I’ve seen a lot of writers talk about the importance of writing book series to gain and keep readers, especially as an independent author. But what they don’t often discuss is how to write a great book series, one that will hold your readers’ interest not just for one book, but over multiple volumes.
In Part 2, I explored ways to create and maintain a coherent plot and character arcs over multiple books. In this last installment, we’ll look at how to create continuity in the smaller details that give your story life.
As a writer, you ignore the work of continuity creation at your peril. Detail-oriented readers will spot gaps in your continuity and bring this to your attention–sometimes directly, but just as often in reviews. However, creating continuity is more than simply filling in the gaps. You can also turn it to your advantage to create a more realistic-feeling, lived-in world. It sounds simple, but having strong continuity makes your books better by:
Building readers’ trust in your world building. The details, large and small, you include as part of the backdrop can organically suggest a larger world. Working these details in is a way to deliver information without info-dumping the pages’ worth of exposition in your notebook.
Making it feel like your world persists when the main characters aren’t in the frame. Stories can feel a bit thin when only your main characters seem to have jobs or a family, or when all the important backstory in the narrative somehow relates to them. Adding background detail like references to historical events or places we haven’t seen or witnessed strengthens the verisimilitude of your world.
Adding color and texture. For me, often equally as memorable as a series’ main ideas and characters are those little background details of the world around them. If these details are good enough, they can even steal the show to an extent: think of the visual interest of the cobbled-together Millennium Falcon in Star Wars, or the highly detailed maps in the Song of Ice and Fire series.
4 Ways to Create Continuity
1. Feature returning minor characters. These can (and probably should) be characters you found yourself interested in or who showed promise for growth. It’s even better if your minor characters have arcs and roles that change with time.

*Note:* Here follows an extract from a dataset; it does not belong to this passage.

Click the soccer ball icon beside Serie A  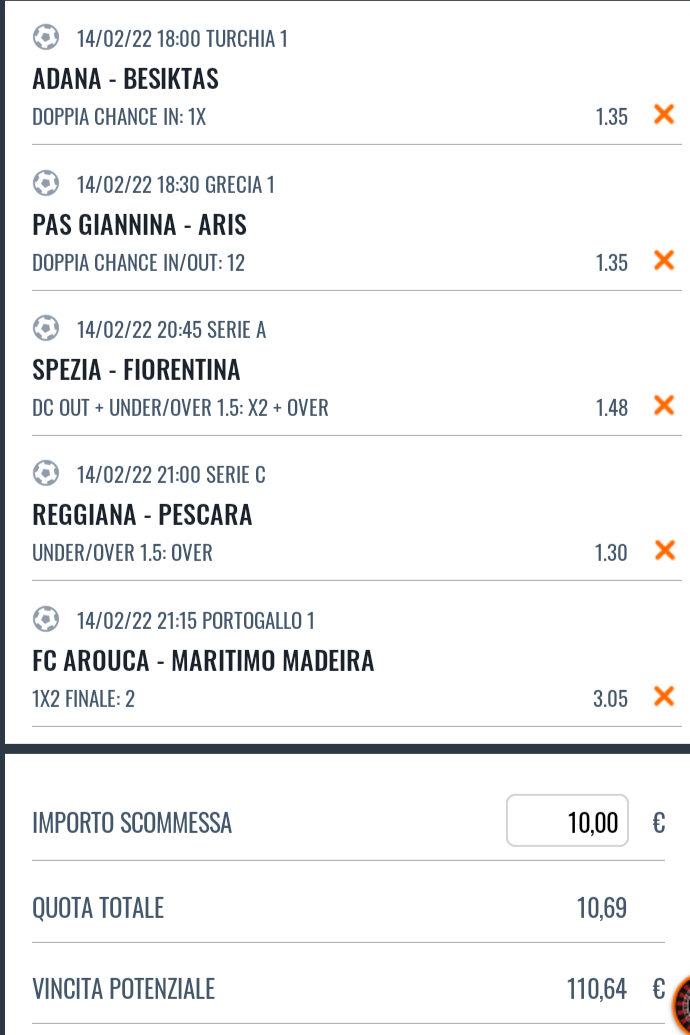(45, 329)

2. Make reference to future plot hooks. These can be settings the reader hasn’t visited yet, pieces of history, characters the reader hasn’t met yet, etc. This has the added benefit of making you look clever when these details become plot-relevant later.
3. Reference events from past books in current ones where appropriate. This seems really obvious, but it’s worth restating: Your characters will remember what happened to them in past books. Having them react to or recall these events in later books develops the character and shows how they grow and change in response to their experiences.

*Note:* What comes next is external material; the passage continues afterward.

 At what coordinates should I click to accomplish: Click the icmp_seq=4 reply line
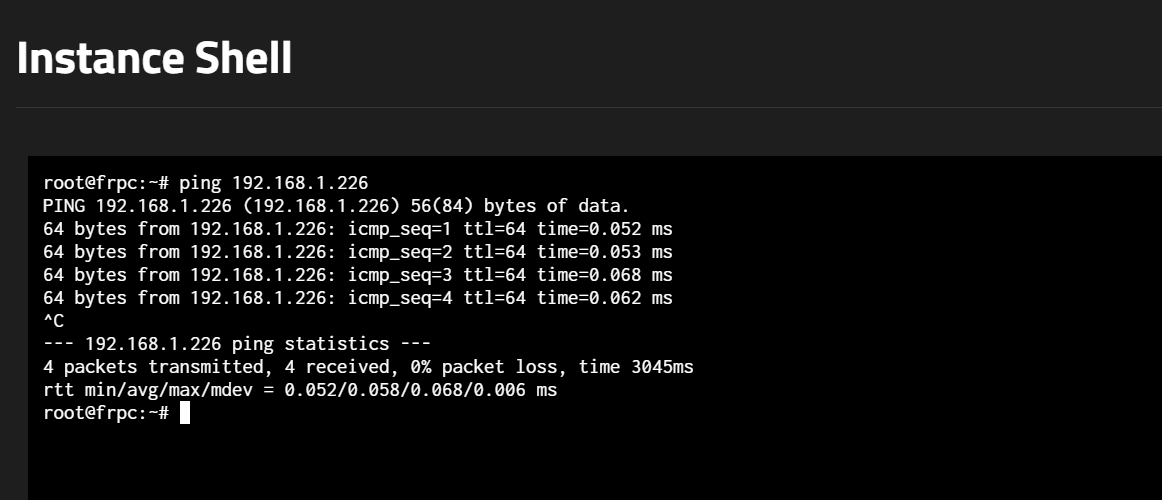pos(357,298)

4. Mention details–places, species, cultural practices–that never become plot-relevant. For obvious reasons you don’t want to overdo this technique: mention something enough (at least twice), and readers will expect it to be sanguine to the main story, and may get angry when they find out it isn’t.
So why mention it at all? For the same reason you include minor characters, or places we only see once: to create a living, breathing world going about its business for whom the characters are not the center of the universe. How impoverished our stories would be if they didn’t have that kind of rich background stage against which the drama of the story could play out!
In a way, all storytelling is creating continuity. Narrative is a linear art form. By weaving in small details and recurring characters, places and themes, you can create a story with much more depth than the bare words on the page. And isn’t that your ultimate goal?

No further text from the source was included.